We have a basic problem with the HSE in the UK. If you are a big manufacturer like JCB and you produce upwards of 1,000 pistons a day this will all take place in a pristine temperature-controlled environment with white-coated technicians all bedecked in safety glasses and spotless yellow hats. Automated systems load aluminium ingots into CNC lathes (computer controlled). After loading the technician will close the canopy, press a button and walk away. This is the stuff of HSE fantasy and the god they worship.
However, down the road may be a couple of guys repairing a 1936 Rolls Royce Silver Shadow in a small workshop. They’re trying to sort out a scored piston and will be hands on, watching, measuring, adjusting and they may even be holding emery paper while the piston turns in a lathe. Any HSE inspector entering this environment would immediately place a prohibition on proceedings, and this is what is happening all over the UK many times a day.
Oddly, the COVID crisis gave us all a reprieve and with the civil service on furlough the private sector boomed. Look what happened to timber prices and look what happened to tax returns. The treasury has just announced record tax receipts, largely due to companies paying tax on the adjusted profits for the COVID period.
Now the civil servants have returned to work (although many seem to be working from home) have things improved? I think the general consensus is that it’s a nightmare.
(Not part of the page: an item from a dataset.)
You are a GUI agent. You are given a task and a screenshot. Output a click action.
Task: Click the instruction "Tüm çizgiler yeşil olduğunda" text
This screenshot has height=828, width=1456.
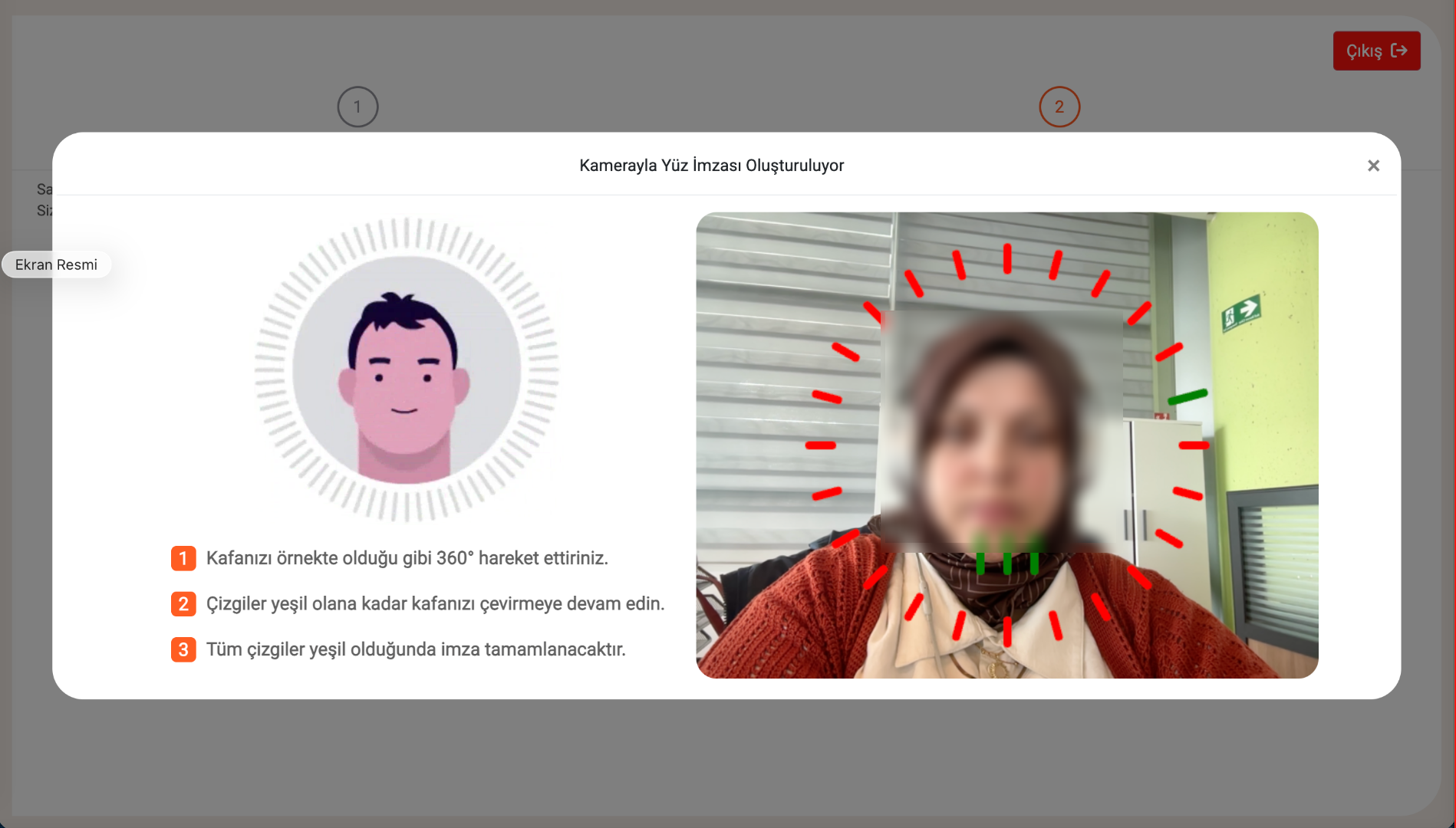pyautogui.click(x=416, y=649)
I’ve just been quoted a three-month wait to have a bent shaft repaired after the owner has had to lay off staff and I’m trying desperately to get my electrics ‘passed off’ before the electrician quits. I’m even currently trying to enrol on a course as a stress grader as HSE and building inspectors are condemning bridges and the like if they’re not C16 or C24. I used to have someone who did it for me, but he has let his ticket lapse.
Stress grading is largely a matter of common sense and I’ve yet to have any wood fail. Big knot then big weakness, but now this all has to be accompanied by paperwork and on and on it goes. Our bread-and-butter work throughout the winter is the production of larch posts and this trade has been decimated by the import of creosoted posts from abroad which are becoming cheaper and cheaper since a ban in Europe. I’ve even considered digging out an old tank in the yard but I couldn’t find anyone to sell me creosote in bulk. I had visions of spending hours removing the foil tops of hundreds of small containers of creosote and pouring them into the tank. I think this illustrates perfectly the problems we face that when CCA was banned for domestic use (it was never banned commercially) we took the most destructive route possible and banned it nationwide. The irony is we’re now going back to something which is 100 times worse. Personally, I hate the stuff and am violently ill if I even smell it and I don’t need to touch it to burn. However, you can’t blame farmers for wanting it after the poor performance of modern treatments.
Now we have the arrival of galvanised metal posts, which I think look absolutely awful and whose introduction is due largely to civil servants poking their noses into things they don’t understand. And what of the future (that’s if we have one)? I think I’ll secretly install a lathe in my garden shed, far away from the prying eyes of officials or maybe even have a go at making my own wood preservative. Basically, just try and get by as best we can. We, ‘the self-employed’, are a resilient lot, but I really believe anyone with fewer than 20 employees is seriously under threat.
As an avid viewer of Quest I am watching the series called How it’s Made, which is currently being repeated. The series concentrates on small producers who make items like cricket bats, chairs, lock gates and the like and is probably about 20 years old. I’d love the producers of the series to revisit the same businesses and see just how many of them have survived and how many have been wiped out. I’d also like to see what next year’s tax receipts are like now that the civil servants have returned to wreck people’s lives.